Exactement. C'était une vieille dame avec des antécédents psychiatriques, qui avait mis le feu à une poubelle parce qu'elle s'était disputée avec son voisin. Et le problème, c'est que ses antécédents psychiatriques étaient tout ce qu'on savait d'elle ou en tout cas tout ce qu'on disait d'elle dans les médias. "Elle est folle, elle a mis le feu à une poubelle, elle est dangereuse". Et donc, comment veux-tu qu'après cela on ait une idée de la santé mentale un peu plus nuancée, un peu plus juste ?! C'est ça le problème avec le sujet particulier de la santé mentale, c'est qu'il y a une stigmatisation très forte, qui tue. Qui n'encourage pas les gens à aller consulter. Et qui, dans le cas d'une toute petite minorité de personnes qui sont dangereuses, les stigmatise et ne les encourage pas à aller consulter au début, alors qu'elles auraient pu être soignées et ce genre de drame évité. C'est quand même idiot !

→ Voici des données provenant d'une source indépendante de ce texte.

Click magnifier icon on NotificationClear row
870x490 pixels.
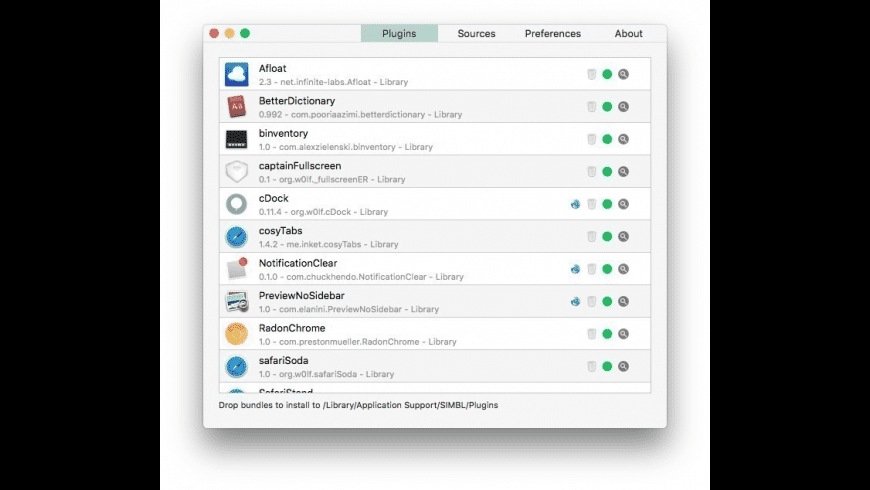pos(623,269)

J'ai l'impression en effet que c'est assez récurrent, cette psychiatrisation des faits divers. Donc forcément, le grand public associe les deux.
Exactement. Et surtout, aucune réponse n'est apportée. Parce qu'imaginons quelqu'un qui lit ça, ça lui fait peur, ce qui est compréhensible. Et puis admettons que cette personne aille chercher sur Internet à quoi correspond vraiment la maladie -- là on est déjà sur quelqu'un de très consciencieux qui a vraiment envie de chercher l'info -- et sur quoi elle tombe ? Déjà, cette personne aura le biais de sa lecture précédente sur le fait divers et la dangerosité des personnes malades mentales, mais en plus elle ne va potentiellement trouver que des articles qui décrivent la maladie cliniquement, pas du tout de façon humaine. Si bien qu'elle n'aura pas du tout la vision d'un être humain, qui vit sa vie avec la maladie. Pire encore, et c'est quelque chose qui change avec Insane : si par hasard, cette personne a la chance de tomber sur des témoignages, ceux de personnes directement concernées, ils vont essentiellement expliquer à quel point c'est une vie difficile à vivre et à quel point c'est douloureux (ce qui est parfaitement légitime). Si ce sont des témoignages de proches, ils vont en général expliquer à quel point le quotidien est compliqué, que trouver des soins n'est pas facile, et que leur enfant a mis très longtemps à être correctement diagnostiqué·e. Donc en fait, que du négatif.
Oui, l'impression que je retire d'Insane c'est que c'est une optique plutôt positive, bienveillante.
Tout à fait, c'est de l'espoir, de l'optimisme. Il est possible, avec toutes ces maladies, de vivre heureu·x·se, d'avoir une vie satisfaisante. Évidemment ce n'est pas simple, quand les parents disent que ça met 10 ans d'obtenir un diagnostic, c'est vrai. Mais par exemple, être diagnostiqué schizophrène, ça ne veut pas dire qu'on est destiné à être soit fou ou folle, soit totalement malheureu·x·se, et isolé·e socialement. Ce n'est pas vrai, c'est possible d'aller bien. C'est ce qu'on appelle le rétablissement.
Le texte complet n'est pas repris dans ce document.